**Task brief:** Rewrite the entries from the line with "At what coordinates" to the line with "coord(975,150)", requests included, and lower every coordinate in the answers by 64. Leave the pictures out.

**Data entries:**
------------

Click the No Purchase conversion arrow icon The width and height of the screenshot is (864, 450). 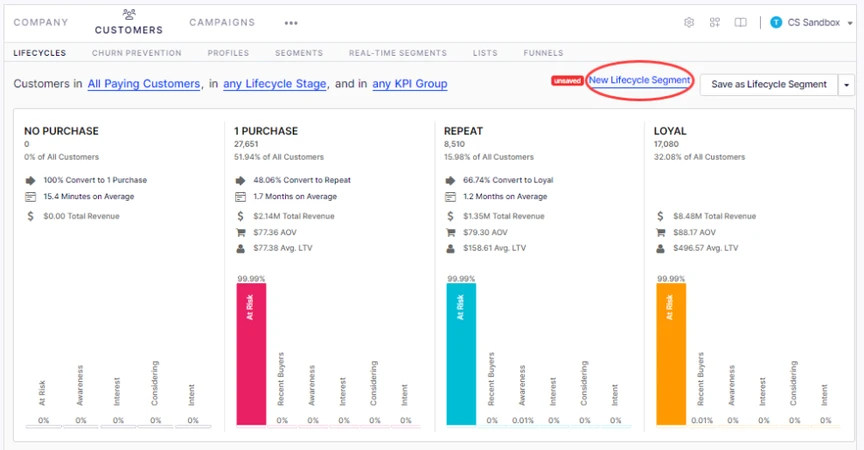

------------

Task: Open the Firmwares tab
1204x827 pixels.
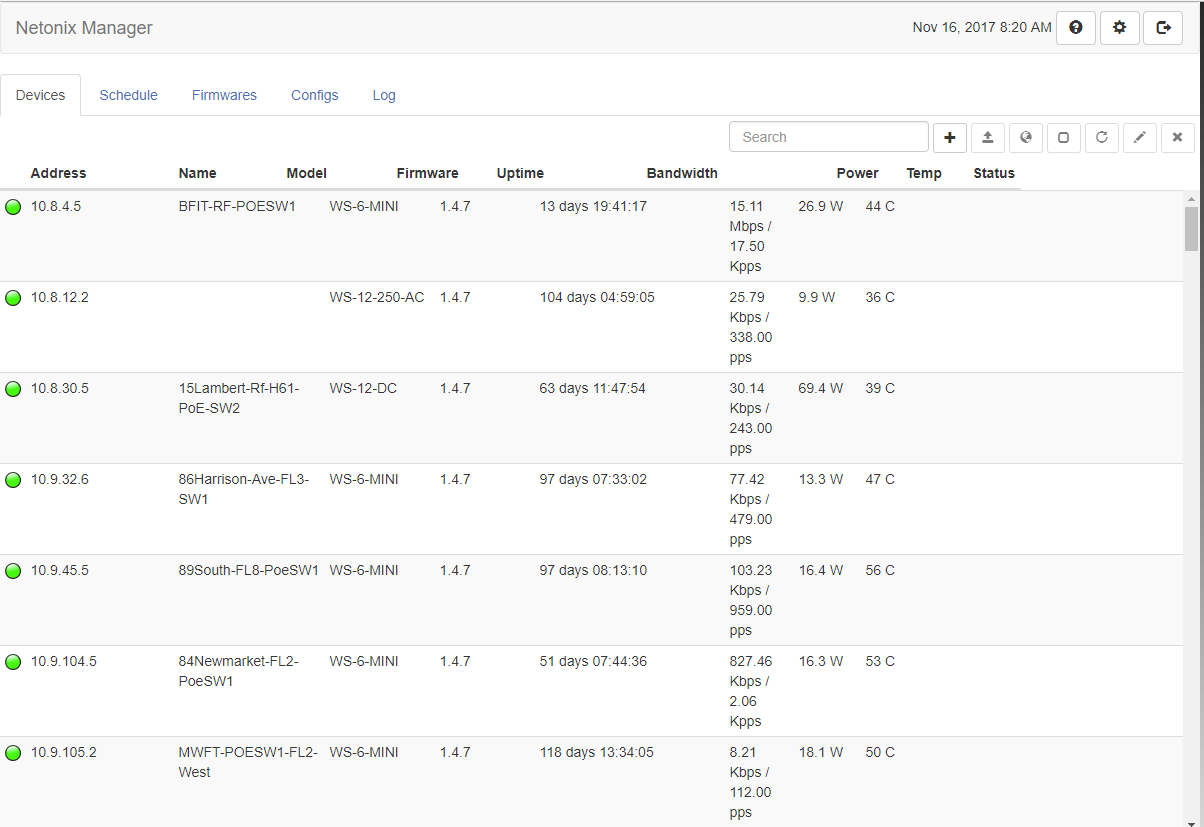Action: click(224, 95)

------------

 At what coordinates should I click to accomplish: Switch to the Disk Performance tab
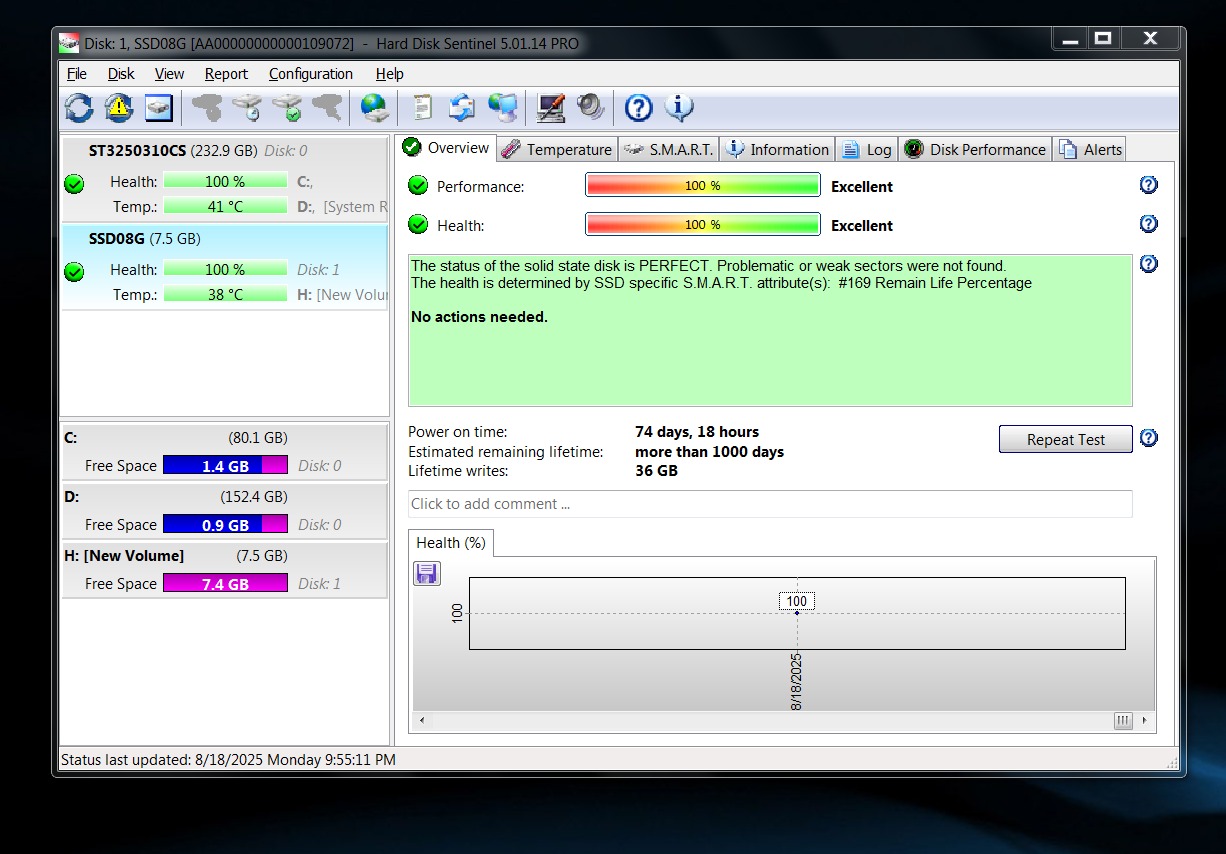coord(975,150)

------------

**Exercise response:**
 At what coordinates should I click to accomplish: Switch to the Disk Performance tab
coord(911,86)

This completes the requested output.